* TASK DIRECTIONS *
In the entries below, the lines from the one with "You are a computer-use" through the one with "Instruction: Click the Increase Indent icon" are to be copied exactly; both ends count.

* WORKING DATA *
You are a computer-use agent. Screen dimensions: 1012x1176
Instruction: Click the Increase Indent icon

---

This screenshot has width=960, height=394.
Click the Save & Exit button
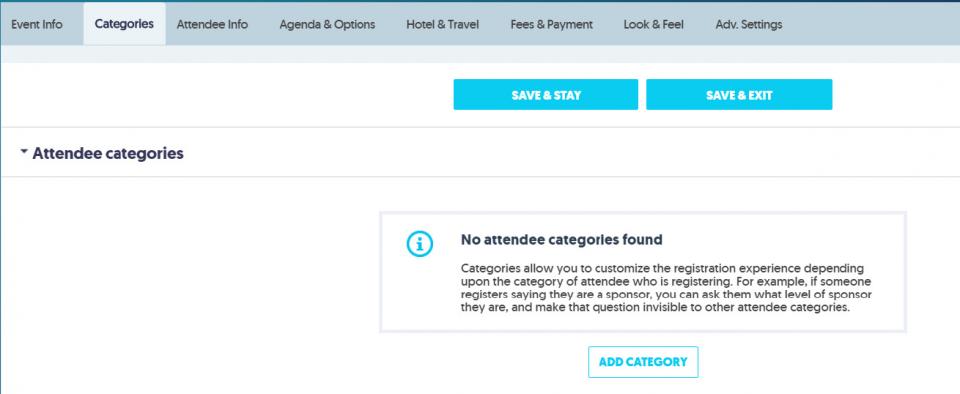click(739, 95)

* TASK SOLUTION *
You are a computer-use agent. Screen dimensions: 1012x1176
Instruction: Click the Increase Indent icon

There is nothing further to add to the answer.